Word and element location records
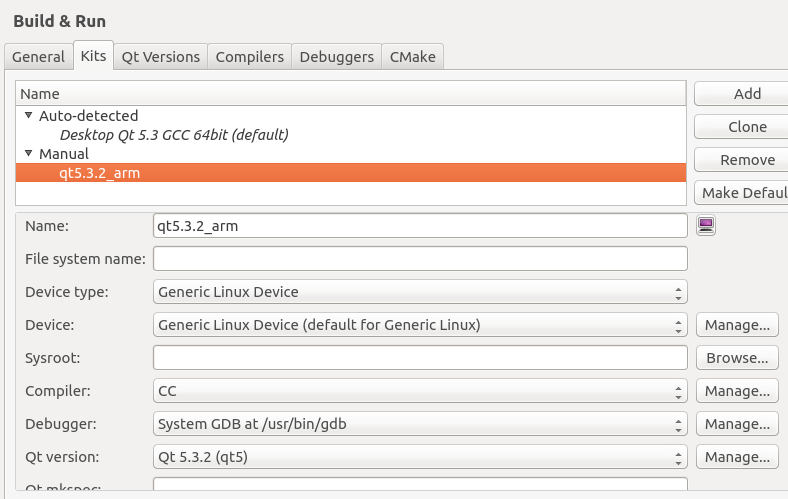Open the Debuggers tab

337,57
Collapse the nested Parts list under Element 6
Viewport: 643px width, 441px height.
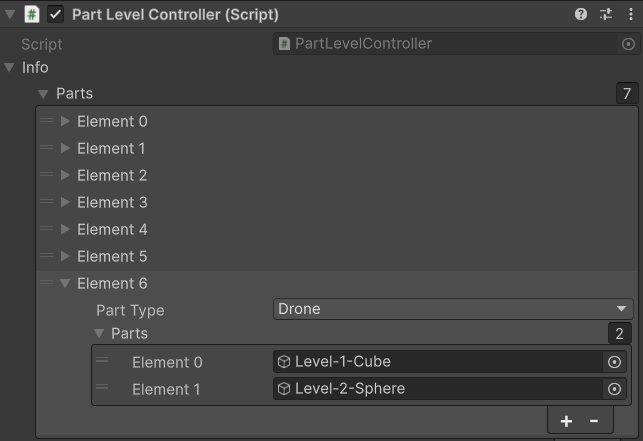click(99, 334)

INSTRUCTIONS TO FOLLOW
Starting at the line containing "Collapse the nested" and ending at the last line of the records, repeat those lines in full, with every coordinate in the answers shifted up by 5. Leave the pictures out.

EXERCISE ANSWER
Collapse the nested Parts list under Element 6
Viewport: 643px width, 441px height.
click(104, 339)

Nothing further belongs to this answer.